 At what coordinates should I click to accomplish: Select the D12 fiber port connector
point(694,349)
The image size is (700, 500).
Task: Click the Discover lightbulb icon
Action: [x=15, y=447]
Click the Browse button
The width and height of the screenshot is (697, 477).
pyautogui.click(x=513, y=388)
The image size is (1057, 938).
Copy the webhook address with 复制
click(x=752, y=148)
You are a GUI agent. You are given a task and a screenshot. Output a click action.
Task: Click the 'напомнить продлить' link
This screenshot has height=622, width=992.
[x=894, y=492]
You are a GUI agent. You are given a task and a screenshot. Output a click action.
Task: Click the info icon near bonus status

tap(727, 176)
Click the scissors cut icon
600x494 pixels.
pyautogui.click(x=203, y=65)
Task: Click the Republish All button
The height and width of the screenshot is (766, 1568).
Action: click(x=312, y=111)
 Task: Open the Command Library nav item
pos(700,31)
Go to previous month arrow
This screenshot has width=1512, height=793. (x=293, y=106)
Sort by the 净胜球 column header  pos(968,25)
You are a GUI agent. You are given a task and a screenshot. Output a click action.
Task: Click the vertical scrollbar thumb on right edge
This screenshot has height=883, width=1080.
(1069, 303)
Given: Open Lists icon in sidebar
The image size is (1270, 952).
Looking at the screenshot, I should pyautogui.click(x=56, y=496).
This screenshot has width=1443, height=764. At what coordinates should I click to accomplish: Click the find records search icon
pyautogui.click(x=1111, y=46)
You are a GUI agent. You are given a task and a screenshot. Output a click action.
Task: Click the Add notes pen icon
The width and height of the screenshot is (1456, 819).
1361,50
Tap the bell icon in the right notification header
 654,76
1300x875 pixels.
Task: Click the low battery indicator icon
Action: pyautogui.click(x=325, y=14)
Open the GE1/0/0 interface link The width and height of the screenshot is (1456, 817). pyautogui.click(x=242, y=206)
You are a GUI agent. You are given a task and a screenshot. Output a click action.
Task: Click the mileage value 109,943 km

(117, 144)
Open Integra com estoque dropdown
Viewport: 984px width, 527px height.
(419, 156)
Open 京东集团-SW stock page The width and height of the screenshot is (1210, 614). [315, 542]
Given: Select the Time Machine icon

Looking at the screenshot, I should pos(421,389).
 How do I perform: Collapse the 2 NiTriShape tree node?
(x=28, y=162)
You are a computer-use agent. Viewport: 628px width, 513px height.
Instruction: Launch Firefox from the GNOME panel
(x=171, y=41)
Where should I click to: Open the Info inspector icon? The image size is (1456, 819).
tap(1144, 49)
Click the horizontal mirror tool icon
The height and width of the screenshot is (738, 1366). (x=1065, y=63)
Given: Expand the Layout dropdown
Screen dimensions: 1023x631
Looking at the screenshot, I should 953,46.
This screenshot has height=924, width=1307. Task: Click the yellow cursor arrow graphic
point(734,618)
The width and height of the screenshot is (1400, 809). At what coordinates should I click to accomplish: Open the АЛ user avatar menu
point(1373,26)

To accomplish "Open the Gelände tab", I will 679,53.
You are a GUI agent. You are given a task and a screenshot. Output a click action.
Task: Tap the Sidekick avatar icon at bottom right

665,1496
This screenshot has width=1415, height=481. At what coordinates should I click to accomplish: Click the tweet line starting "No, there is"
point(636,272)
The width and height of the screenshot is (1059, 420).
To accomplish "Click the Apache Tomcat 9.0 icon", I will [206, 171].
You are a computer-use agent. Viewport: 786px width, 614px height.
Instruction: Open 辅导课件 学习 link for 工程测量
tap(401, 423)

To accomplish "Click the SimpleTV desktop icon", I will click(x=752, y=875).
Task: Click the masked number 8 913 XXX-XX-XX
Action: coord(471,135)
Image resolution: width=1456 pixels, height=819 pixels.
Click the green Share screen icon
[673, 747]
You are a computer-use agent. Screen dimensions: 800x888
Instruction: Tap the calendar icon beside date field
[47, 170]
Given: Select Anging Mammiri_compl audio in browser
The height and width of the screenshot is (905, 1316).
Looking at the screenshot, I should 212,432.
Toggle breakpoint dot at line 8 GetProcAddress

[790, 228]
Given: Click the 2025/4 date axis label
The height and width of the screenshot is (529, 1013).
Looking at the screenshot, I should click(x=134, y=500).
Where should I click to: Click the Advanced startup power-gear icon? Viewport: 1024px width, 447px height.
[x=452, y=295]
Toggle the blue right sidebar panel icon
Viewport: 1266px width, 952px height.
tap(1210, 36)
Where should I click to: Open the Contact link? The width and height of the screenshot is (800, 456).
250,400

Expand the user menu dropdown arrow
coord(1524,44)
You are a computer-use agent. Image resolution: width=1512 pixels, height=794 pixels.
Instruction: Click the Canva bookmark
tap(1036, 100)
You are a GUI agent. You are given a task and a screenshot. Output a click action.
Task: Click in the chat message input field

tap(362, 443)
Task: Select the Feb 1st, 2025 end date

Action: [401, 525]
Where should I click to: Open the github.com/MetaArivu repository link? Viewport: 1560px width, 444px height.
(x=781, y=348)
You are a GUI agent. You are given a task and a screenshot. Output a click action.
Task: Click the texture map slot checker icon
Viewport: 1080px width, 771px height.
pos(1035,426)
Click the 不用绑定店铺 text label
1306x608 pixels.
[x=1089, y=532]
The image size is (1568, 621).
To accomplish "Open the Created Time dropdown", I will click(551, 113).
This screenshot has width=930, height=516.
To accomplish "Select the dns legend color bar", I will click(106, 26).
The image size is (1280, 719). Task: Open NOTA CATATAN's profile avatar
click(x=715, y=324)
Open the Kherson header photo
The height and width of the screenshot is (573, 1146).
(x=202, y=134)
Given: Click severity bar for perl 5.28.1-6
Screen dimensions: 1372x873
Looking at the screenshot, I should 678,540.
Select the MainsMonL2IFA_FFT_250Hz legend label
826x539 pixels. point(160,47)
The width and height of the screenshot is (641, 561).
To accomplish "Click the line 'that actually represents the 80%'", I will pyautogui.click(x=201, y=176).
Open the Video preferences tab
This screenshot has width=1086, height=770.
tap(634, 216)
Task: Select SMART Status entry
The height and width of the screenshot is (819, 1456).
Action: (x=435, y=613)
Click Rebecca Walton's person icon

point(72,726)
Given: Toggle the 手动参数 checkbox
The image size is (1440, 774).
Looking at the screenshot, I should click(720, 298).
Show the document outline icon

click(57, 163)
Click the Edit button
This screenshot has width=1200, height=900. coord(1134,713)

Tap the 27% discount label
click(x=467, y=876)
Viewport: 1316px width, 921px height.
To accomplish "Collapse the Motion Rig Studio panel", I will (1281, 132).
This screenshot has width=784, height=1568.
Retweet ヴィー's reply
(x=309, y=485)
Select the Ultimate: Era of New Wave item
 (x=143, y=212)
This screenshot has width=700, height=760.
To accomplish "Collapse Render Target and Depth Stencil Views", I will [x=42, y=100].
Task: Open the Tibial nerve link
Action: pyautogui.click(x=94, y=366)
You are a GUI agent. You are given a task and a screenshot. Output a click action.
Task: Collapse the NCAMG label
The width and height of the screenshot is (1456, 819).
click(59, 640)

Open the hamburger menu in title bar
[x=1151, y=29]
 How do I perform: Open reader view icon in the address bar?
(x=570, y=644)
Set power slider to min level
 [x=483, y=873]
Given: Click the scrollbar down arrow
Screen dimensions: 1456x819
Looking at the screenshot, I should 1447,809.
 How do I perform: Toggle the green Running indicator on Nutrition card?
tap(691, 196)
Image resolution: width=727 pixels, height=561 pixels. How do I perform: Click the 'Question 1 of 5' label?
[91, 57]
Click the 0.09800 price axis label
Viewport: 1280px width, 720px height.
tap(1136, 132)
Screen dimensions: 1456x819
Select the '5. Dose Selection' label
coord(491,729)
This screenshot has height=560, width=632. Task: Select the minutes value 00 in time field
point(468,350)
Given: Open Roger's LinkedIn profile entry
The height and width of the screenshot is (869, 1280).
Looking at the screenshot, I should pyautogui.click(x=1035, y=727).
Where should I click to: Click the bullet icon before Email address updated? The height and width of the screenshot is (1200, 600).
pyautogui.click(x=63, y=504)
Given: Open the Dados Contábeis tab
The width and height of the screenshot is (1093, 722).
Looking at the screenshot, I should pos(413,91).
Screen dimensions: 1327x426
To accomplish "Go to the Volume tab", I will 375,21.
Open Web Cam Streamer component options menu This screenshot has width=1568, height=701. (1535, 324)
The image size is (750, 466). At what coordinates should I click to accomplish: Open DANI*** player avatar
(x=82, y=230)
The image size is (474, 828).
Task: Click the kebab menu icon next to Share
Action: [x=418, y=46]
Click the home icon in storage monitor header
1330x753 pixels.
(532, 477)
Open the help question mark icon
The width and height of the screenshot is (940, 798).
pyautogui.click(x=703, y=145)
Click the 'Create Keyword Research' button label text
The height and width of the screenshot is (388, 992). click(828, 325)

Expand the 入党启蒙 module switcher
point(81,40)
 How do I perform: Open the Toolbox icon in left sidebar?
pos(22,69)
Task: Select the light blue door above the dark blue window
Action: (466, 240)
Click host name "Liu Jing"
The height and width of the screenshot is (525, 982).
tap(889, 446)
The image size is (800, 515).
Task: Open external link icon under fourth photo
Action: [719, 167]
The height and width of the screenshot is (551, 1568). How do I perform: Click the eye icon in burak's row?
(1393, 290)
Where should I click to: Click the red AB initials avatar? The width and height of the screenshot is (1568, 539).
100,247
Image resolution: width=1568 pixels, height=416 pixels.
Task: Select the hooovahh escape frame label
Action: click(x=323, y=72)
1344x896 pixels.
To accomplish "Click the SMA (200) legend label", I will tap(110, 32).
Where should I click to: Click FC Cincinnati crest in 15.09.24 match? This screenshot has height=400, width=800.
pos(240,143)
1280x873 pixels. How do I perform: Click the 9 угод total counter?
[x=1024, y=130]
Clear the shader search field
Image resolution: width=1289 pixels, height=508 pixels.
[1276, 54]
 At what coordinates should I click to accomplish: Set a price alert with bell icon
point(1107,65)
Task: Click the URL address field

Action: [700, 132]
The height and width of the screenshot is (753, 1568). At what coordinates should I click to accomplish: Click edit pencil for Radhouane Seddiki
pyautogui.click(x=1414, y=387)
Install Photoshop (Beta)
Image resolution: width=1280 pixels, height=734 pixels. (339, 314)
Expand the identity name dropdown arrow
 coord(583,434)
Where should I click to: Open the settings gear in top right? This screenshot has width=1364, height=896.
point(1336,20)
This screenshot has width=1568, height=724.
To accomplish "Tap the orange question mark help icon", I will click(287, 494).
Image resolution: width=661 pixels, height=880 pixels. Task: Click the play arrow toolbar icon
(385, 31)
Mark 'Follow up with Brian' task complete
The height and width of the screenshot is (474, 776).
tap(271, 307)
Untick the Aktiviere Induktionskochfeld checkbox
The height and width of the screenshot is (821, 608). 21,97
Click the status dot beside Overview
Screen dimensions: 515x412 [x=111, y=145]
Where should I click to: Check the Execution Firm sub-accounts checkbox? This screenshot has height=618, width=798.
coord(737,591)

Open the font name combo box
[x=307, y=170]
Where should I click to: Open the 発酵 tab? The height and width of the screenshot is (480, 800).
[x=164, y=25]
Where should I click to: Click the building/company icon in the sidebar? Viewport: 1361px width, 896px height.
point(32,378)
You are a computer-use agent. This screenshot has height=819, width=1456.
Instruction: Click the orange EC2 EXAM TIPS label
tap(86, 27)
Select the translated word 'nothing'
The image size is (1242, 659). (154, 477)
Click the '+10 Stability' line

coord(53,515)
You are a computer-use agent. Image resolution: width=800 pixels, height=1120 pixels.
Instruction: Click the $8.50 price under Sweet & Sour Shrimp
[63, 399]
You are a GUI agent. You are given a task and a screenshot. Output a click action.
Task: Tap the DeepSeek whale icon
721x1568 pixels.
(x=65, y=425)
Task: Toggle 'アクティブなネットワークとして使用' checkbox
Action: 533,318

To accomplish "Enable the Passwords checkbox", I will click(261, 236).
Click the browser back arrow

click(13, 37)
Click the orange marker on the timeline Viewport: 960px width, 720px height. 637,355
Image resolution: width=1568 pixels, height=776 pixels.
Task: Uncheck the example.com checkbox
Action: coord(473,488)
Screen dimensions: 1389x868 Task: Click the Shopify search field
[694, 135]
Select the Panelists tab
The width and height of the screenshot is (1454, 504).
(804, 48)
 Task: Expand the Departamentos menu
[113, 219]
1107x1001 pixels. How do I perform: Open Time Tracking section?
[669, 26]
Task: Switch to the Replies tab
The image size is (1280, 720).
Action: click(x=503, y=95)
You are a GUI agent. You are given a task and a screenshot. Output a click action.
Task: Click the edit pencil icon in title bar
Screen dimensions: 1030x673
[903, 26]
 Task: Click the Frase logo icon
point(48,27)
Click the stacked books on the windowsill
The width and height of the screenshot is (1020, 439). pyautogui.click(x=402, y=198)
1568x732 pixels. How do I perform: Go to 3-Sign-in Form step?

============

**What needs to be done:** Reproduce verbatim the material from the line containing "Click the home icon in storage monitor header" through the line containing "will click(287, 494).", inclusive.

**Exercise result:**
Click the home icon in storage monitor header
1330x753 pixels.
(532, 477)
Open the help question mark icon
The width and height of the screenshot is (940, 798).
pyautogui.click(x=703, y=145)
Click the 'Create Keyword Research' button label text
The height and width of the screenshot is (388, 992). click(828, 325)

Expand the 入党启蒙 module switcher
point(81,40)
 How do I perform: Open the Toolbox icon in left sidebar?
pos(22,69)
Task: Select the light blue door above the dark blue window
Action: (466, 240)
Click host name "Liu Jing"
The height and width of the screenshot is (525, 982).
tap(889, 446)
The image size is (800, 515).
Task: Open external link icon under fourth photo
Action: [719, 167]
The height and width of the screenshot is (551, 1568). How do I perform: Click the eye icon in burak's row?
(1393, 290)
Where should I click to: Click the red AB initials avatar? The width and height of the screenshot is (1568, 539).
100,247
Image resolution: width=1568 pixels, height=416 pixels.
Task: Select the hooovahh escape frame label
Action: click(x=323, y=72)
1344x896 pixels.
To accomplish "Click the SMA (200) legend label", I will tap(110, 32).
Where should I click to: Click FC Cincinnati crest in 15.09.24 match? This screenshot has height=400, width=800.
pos(240,143)
1280x873 pixels. How do I perform: Click the 9 угод total counter?
[x=1024, y=130]
Clear the shader search field
Image resolution: width=1289 pixels, height=508 pixels.
[1276, 54]
 At what coordinates should I click to accomplish: Set a price alert with bell icon
point(1107,65)
Task: Click the URL address field

Action: [700, 132]
The height and width of the screenshot is (753, 1568). At what coordinates should I click to accomplish: Click edit pencil for Radhouane Seddiki
pyautogui.click(x=1414, y=387)
Install Photoshop (Beta)
Image resolution: width=1280 pixels, height=734 pixels. (339, 314)
Expand the identity name dropdown arrow
 coord(583,434)
Where should I click to: Open the settings gear in top right? This screenshot has width=1364, height=896.
point(1336,20)
This screenshot has width=1568, height=724.
To accomplish "Tap the orange question mark help icon", I will click(287, 494).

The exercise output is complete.